------
Selamlarrr bebeklerimm..Medyadaki şarkıyı bölümü okurken dinleyebilirsiniz.
Keyifli okumalar..
------
------Bölüm 34: Seni Seviyorum Defne..
(3 gün sonra..)
3 gün..
Can babasını ve kendini kaybedeli tam 3 gün olmuştu..
Ve o kadar perişandı ki.. Geçmişte yaşadıkları, babasıyla kavgaları, hayal kırıklıkları, pişmanlıkları.. Hepsi kabus olup Can'ın üstüne çökmüştü sanki.
Stresi ve yorgunluğu metrelerce öteden bile fark ediliyordu. Yemek yemiyordu, gülmüyordu, konuşmuyordu..
Sadece ağlıyordu. Ağlamadığı zamanlarda da hep bir şeyler düşünüyor gibiydi. Babasına karşı yaptığı her hata kafasının içinde canlanıp ona hesap soruyordu sanki.
Onunla defalarca konuşup kendisini suçlu hissetmemesini söylemiştik ve her seferinde "tamam" demişti ama bunu gerçekten uyguladığını pek sanmıyordum. Suçluluk duygusundan kurtulmaya çalıştığını görebiliyordum ama pek kolay kurtulabilecek gibi değildi..

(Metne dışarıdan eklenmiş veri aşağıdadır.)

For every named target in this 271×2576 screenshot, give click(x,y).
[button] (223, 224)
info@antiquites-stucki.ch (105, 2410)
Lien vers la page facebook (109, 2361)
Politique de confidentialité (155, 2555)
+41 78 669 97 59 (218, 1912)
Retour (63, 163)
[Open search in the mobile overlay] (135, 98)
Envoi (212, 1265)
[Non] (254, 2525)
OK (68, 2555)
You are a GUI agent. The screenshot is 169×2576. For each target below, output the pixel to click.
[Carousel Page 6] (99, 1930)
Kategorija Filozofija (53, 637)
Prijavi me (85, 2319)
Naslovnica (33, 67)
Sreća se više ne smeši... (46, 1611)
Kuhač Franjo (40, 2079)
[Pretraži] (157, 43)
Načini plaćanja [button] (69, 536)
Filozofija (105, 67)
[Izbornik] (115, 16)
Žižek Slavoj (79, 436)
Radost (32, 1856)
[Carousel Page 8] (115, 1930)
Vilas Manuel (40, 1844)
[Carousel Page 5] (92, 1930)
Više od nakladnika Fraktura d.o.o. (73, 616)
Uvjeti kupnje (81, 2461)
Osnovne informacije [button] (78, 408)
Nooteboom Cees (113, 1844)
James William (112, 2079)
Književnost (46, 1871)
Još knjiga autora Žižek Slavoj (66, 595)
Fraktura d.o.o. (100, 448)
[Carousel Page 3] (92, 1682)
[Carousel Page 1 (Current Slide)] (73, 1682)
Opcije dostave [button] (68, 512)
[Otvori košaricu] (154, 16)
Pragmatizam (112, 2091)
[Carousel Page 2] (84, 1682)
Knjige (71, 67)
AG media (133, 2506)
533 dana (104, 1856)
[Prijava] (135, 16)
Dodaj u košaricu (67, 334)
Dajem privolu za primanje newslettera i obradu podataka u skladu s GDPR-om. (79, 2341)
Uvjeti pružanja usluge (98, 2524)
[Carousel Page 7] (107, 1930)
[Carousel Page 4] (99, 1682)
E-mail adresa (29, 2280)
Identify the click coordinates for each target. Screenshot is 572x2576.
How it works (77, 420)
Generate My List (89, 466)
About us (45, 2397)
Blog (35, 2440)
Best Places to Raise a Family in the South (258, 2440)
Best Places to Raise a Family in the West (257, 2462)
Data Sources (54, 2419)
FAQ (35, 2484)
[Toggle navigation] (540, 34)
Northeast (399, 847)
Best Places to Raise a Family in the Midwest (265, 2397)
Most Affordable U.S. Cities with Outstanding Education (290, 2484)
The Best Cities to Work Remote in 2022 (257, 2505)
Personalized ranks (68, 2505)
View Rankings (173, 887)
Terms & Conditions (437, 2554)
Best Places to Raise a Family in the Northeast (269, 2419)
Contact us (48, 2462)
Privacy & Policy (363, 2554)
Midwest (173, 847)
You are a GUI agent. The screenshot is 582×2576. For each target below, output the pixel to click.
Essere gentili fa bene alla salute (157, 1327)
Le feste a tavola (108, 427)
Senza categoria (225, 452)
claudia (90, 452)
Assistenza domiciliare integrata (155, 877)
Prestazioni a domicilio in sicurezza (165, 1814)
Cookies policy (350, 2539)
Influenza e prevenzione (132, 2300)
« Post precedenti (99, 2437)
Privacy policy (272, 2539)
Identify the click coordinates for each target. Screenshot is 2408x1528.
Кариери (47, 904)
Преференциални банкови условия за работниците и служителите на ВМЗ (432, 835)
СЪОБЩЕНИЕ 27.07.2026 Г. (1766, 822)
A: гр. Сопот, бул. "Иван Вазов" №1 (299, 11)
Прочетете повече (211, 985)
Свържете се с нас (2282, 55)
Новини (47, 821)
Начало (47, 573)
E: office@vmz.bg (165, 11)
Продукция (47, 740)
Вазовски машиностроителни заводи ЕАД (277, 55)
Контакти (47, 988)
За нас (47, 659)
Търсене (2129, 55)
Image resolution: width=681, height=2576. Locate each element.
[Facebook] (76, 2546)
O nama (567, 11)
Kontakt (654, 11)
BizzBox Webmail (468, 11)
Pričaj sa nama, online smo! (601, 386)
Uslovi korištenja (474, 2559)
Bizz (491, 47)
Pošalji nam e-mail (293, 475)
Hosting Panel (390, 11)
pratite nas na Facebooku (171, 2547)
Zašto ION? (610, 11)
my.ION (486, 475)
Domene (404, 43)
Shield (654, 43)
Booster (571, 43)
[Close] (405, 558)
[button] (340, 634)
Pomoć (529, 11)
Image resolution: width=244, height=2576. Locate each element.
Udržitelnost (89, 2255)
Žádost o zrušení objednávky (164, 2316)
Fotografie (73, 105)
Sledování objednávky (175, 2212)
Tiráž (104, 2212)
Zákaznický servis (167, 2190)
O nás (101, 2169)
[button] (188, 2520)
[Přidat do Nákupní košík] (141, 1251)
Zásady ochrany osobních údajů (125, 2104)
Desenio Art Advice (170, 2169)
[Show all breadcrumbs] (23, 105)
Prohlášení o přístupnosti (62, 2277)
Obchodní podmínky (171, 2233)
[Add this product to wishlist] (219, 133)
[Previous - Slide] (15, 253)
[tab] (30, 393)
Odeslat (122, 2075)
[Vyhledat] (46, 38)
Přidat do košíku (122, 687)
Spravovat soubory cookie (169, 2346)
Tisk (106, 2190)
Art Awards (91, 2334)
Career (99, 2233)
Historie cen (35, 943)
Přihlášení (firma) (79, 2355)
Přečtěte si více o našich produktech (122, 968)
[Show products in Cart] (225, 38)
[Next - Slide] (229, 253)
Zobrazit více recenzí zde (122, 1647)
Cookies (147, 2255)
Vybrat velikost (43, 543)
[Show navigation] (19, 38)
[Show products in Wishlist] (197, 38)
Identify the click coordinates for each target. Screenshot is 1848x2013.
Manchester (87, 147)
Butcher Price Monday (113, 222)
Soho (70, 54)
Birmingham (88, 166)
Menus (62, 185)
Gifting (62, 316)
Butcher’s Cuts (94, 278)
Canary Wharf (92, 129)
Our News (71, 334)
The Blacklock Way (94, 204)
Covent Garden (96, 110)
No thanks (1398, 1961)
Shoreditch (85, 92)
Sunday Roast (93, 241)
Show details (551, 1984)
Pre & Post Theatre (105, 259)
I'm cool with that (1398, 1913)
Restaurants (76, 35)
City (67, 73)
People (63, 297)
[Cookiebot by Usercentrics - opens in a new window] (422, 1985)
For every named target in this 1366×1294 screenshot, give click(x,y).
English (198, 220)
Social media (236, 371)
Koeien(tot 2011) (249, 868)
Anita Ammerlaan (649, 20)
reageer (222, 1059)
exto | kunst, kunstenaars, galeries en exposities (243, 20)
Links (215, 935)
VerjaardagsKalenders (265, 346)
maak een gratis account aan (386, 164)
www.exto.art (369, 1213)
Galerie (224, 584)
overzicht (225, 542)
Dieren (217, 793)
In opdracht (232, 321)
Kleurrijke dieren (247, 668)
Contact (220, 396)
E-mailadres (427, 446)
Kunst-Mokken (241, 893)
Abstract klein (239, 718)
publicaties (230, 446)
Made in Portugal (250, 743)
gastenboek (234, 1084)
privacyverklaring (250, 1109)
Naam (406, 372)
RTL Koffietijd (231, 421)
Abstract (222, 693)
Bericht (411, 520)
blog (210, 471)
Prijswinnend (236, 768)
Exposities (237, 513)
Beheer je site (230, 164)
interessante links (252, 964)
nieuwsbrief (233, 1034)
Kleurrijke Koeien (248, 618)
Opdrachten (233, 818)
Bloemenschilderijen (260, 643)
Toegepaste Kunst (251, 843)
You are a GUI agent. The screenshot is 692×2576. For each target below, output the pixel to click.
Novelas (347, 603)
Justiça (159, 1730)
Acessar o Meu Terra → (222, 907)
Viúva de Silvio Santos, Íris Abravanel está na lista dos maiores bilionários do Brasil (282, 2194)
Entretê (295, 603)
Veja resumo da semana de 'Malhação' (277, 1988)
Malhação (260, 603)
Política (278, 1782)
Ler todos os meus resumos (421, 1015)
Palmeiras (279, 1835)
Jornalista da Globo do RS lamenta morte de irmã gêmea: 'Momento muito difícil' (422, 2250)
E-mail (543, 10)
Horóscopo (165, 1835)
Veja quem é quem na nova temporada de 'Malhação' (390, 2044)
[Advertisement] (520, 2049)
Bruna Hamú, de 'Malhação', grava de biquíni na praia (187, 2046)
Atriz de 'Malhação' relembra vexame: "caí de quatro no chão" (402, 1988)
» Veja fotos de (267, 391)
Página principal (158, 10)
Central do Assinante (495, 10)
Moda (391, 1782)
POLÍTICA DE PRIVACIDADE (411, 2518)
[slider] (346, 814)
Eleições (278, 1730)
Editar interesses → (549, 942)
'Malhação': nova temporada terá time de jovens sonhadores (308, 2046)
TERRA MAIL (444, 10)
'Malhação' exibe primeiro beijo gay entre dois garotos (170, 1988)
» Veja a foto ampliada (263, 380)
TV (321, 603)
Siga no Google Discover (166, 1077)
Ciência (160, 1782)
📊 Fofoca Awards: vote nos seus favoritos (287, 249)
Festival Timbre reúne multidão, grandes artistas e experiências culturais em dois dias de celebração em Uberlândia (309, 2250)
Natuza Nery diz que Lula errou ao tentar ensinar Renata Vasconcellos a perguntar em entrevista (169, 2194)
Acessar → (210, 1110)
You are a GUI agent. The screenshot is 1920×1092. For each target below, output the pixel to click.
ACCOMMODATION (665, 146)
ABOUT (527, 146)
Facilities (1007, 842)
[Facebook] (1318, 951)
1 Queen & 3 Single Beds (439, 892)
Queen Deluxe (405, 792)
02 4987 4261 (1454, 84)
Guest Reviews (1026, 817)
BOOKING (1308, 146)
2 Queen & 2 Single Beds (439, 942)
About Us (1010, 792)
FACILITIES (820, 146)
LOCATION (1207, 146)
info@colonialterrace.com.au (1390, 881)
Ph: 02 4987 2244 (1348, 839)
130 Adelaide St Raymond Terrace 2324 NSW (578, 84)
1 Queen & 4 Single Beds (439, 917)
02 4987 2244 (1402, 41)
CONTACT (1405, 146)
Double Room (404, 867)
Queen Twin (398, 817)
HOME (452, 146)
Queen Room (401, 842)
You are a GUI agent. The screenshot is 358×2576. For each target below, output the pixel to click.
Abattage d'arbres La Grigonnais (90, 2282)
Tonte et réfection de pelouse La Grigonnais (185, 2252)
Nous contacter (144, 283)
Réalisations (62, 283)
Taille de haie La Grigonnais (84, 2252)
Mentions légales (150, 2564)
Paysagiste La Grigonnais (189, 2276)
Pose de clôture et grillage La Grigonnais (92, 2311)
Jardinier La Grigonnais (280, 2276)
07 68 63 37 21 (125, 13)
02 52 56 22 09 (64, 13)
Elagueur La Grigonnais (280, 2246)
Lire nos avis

3 gün önce biz o uçurumun kenarında dakikalarca ağlayıp hastaneye döndükten sonra bir sürü şey olmuştu.
Hastane, morg, mezarlık, ağlayışlar, bağırışlar.. Hepsi o kadar ağır şeylerdi ki..
Can'ın babası defnedilirken yalnızca biz ve Can'a babasının kalp krizi geçirdiğini haber veren alt komşusu vardı mezarlıkta. Bu beni çok şaşırtmıştı açıkçası. Sonuçta biri ölmüştü ve orada bir kalabalık olmasını bekliyordum.
Ama kimse yoktu.. Hatta Can'ın babası için doğru düzgün bir cenaze töreni bile olmamıştı. Kurulan cenaze çadırında da bizden başka kimse yoktu..
Bunun sebebini merak edip sorduğumda "Öyle işte.." demişti Kaan. "Sana anlattım. Can'ın babası pek sevilecek bir insan değildi Defne. Akrabalarıyla da arası kötüydü. Görüyorsun kendi kardeşleri bile gelmedi cenazesine.."
Gerçekten tek bir kişinin bile doğru dürüst sevmediği bir adam Can'da nasıl böyle derin bir yara bırakmıştı aklım almıyordu. Bu mesele onu çok yıpratıyordu ve bu duruma en çok içerleyenlerden biri de Buğra'ydı.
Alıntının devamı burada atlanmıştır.